The "pattern matcher" I'm talking about is the one built-into the 
Ada.Strings packages. I'm not going to add anything to that.

Let me reiterate that the desigm of this spam filter was specifically 
intended to use as much as possible from the pre-defined string packages as 
possible. I wanted to learn about using them more (I had not done that in 
the first 8 or so years of their existence) and possibly build an example of 
good use of these strings. Your attitude seems to be that you should 
roll-your-own (my first tendency as well), and that clearly is not the best 
idea for many software projects (as you spend a lot of time rolling that 
would be better spent on the application).

With this in mind, I chose a representation for mail messages as a linked 
list of unbounded strings, one per line. (Line endings are significant for 
many of the header elements in MIME and SMTP, so I need to preserve those 
initially.) [In hindsight, I would have dumped the unbounded strings and 
made the linked list use discriminated records instead -- the memory 
management work would be the same and direct access to slices would be 
convinient for some operations. But I was committed to using unbounded 
strings in order to gain experience. Maybe a different alternative would be 
to declare the linked lists using the containers package, which did not yet 
exist at the time I created this application, then the unbounded strings 
would make more sense.]

Pattern matching of the body (only) of the message occurs on "normalized" 
text that has encodings, extra spaces, and line endings removed. And if the 
body is HTML, the body is split into text and markup portions (with each 
having a separate set of filters applied). This I did in large single 
unbounded strings, because it was a better match for the (simple) matching 
facilities offered in the Ada.Strings packages.
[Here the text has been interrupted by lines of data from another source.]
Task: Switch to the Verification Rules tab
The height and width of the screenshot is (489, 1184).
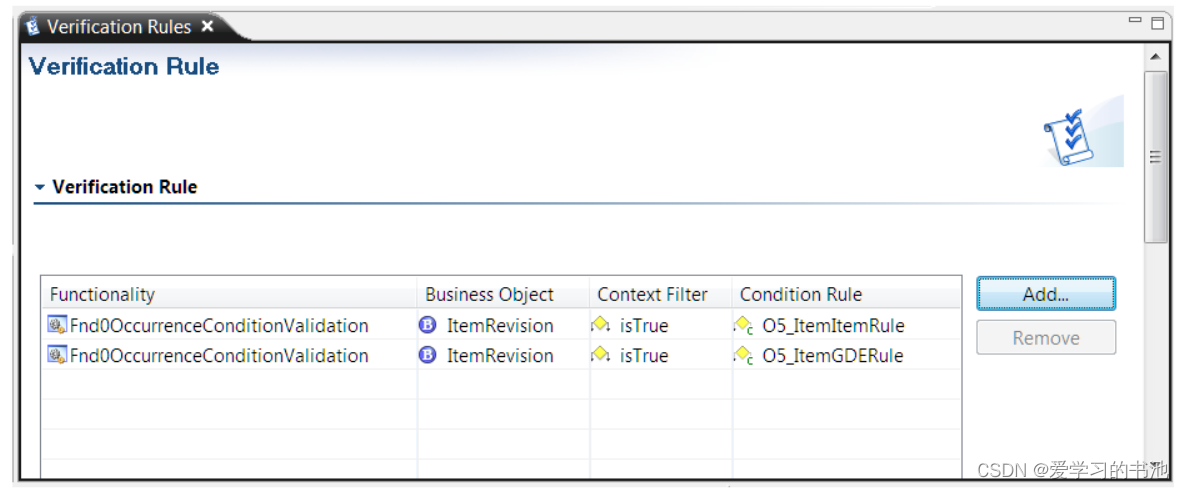Action: pos(118,27)
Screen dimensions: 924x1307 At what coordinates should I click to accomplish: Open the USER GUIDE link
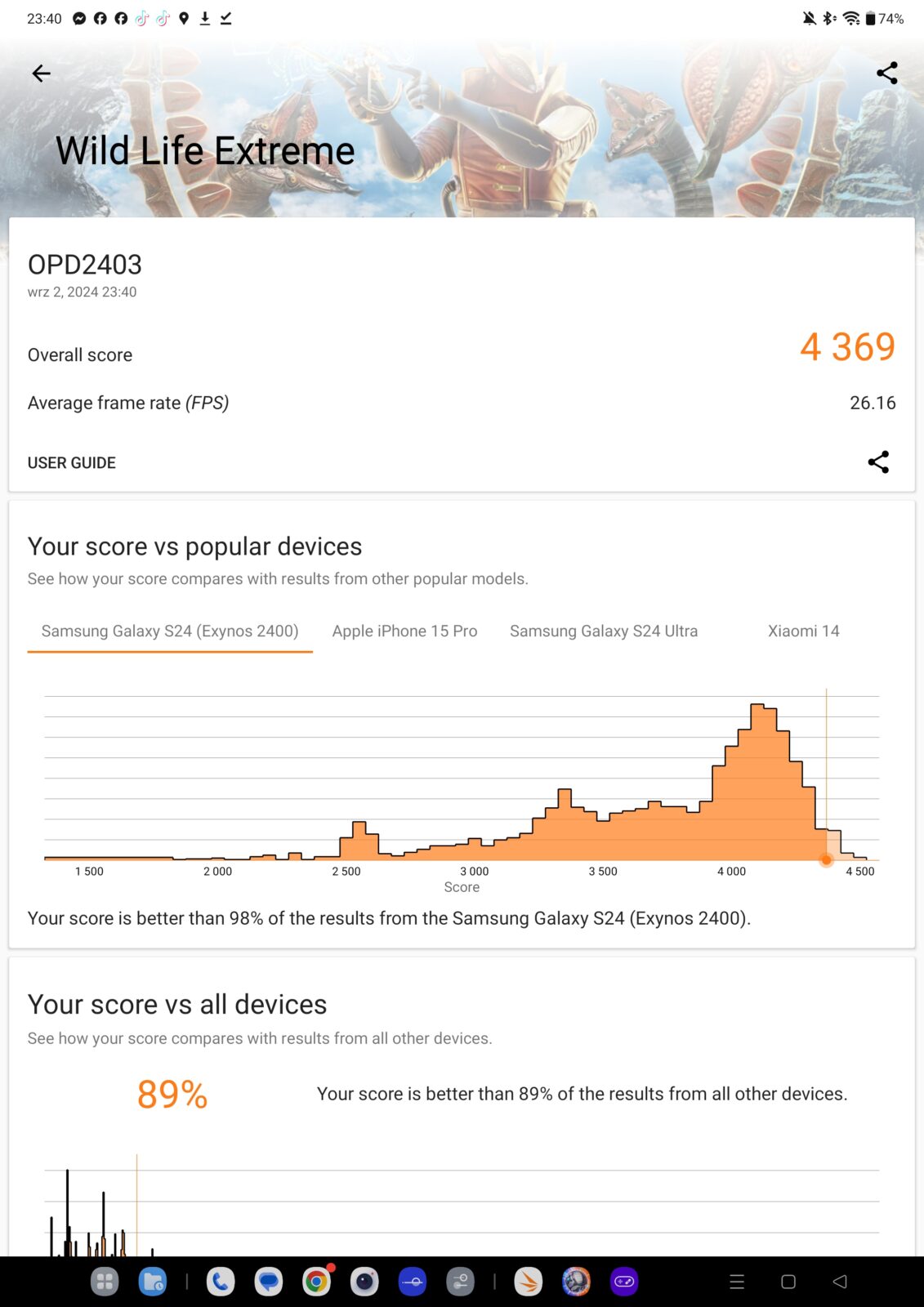(x=72, y=463)
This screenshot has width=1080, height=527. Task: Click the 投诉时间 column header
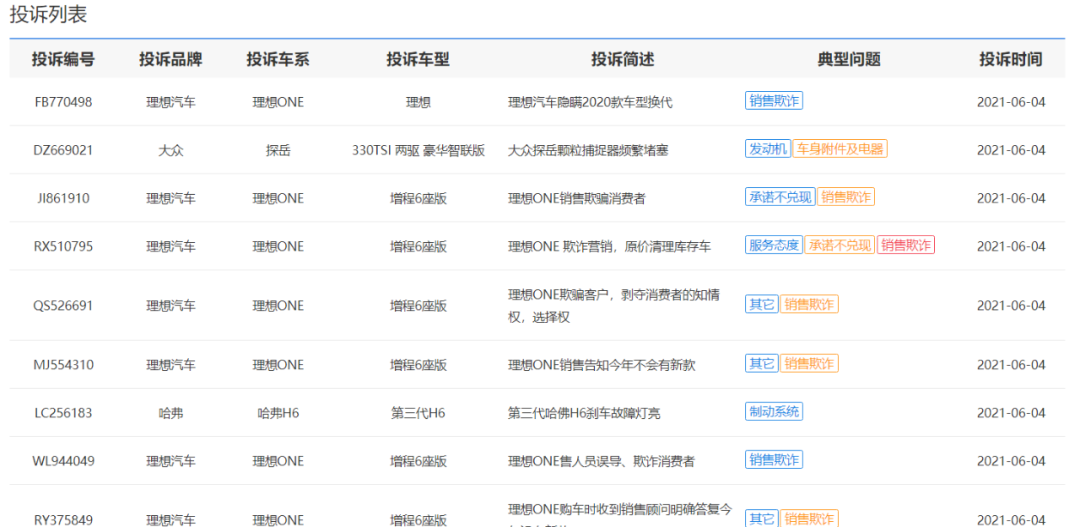1010,59
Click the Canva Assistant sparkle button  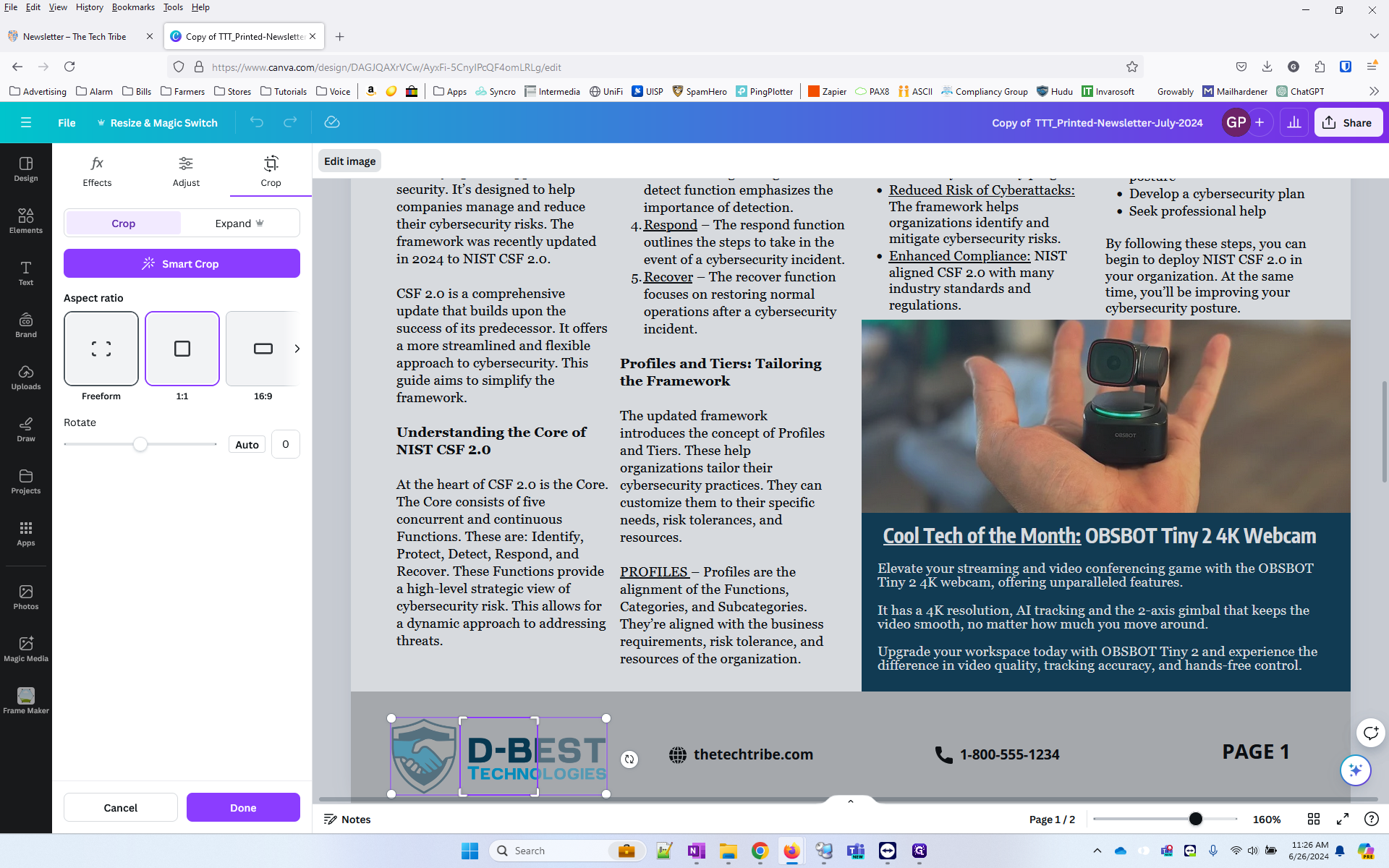point(1355,770)
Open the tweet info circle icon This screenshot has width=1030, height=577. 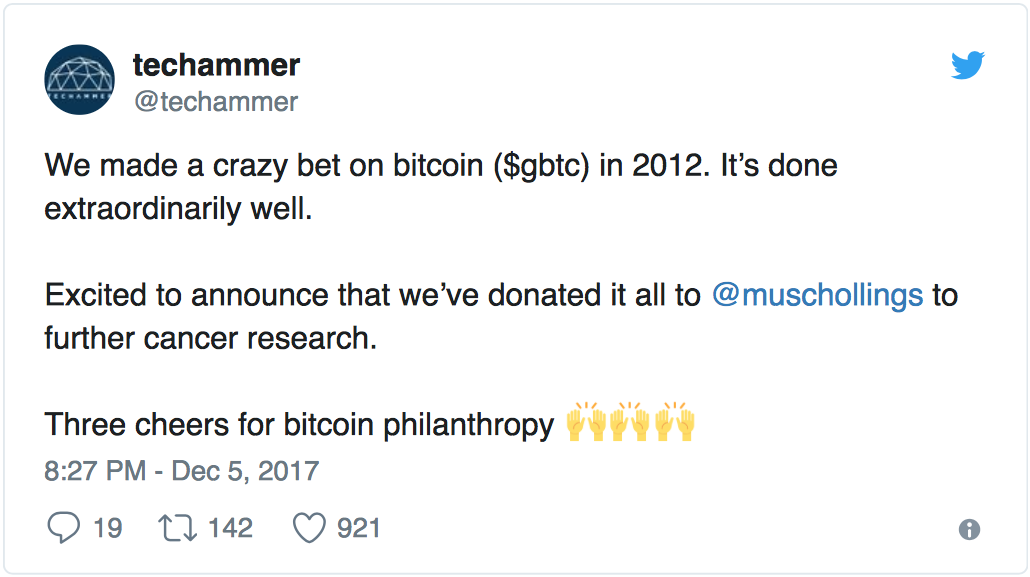click(969, 529)
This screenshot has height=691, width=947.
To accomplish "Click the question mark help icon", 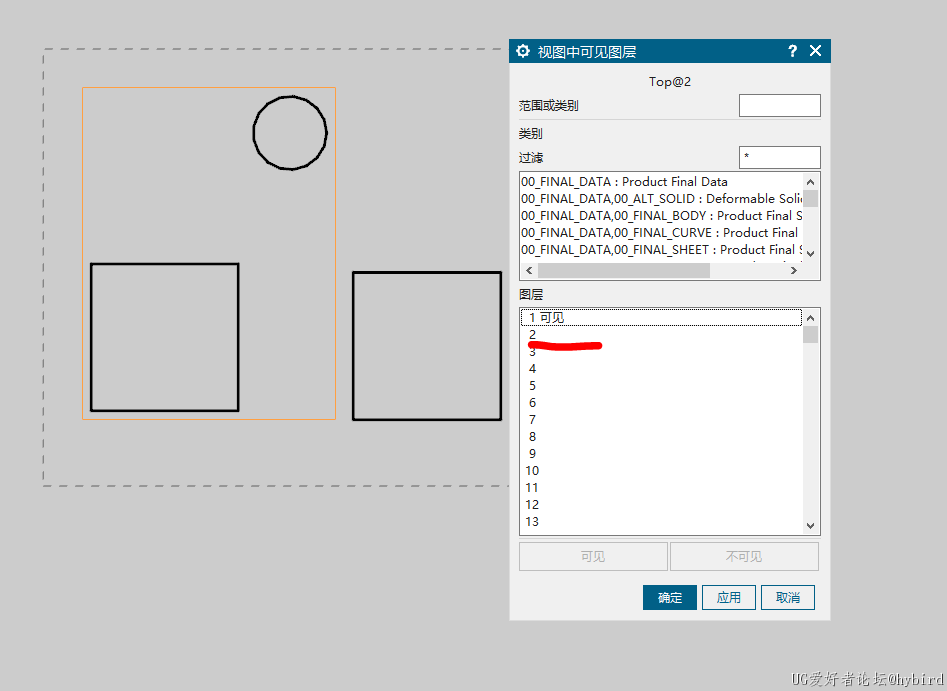I will (x=792, y=51).
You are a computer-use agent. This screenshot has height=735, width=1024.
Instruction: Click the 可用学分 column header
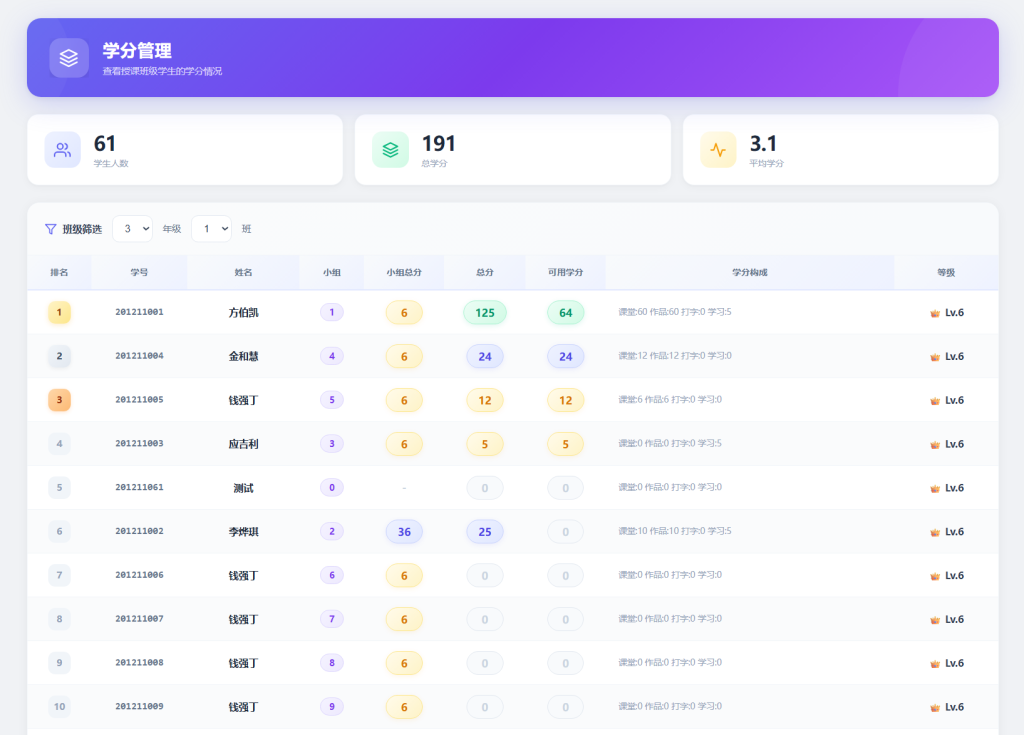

Making a copy of the text is 
necessary in any case (since we don't want to modify the original for lots 
of reasons), and putting the result into the most convinient format. 
Declaring some other array of characters type to hold this text would be 
silly -- it surely is a string, and it would require writing pattern 
matching code from scratch (or using lots of type conversions). What would 
be the point?

I understand your comment about "weak typing", but it doesn't make sense 
here -- the entire task is weakly typed. There is hardly anything you can 
assume about incoming messages, because spammers look to exploit such 
assumptions to evade your filters. So you have to verify everything from a 
"blob" format, and once you have done so, it makes little sense to spend a 
lot of extra effort changing the type of everything. I put the strong typing 
into the data structures that store the determined structure of the message, 
for instance (it points at the various lines that start and end each 
section.

                                   Randy.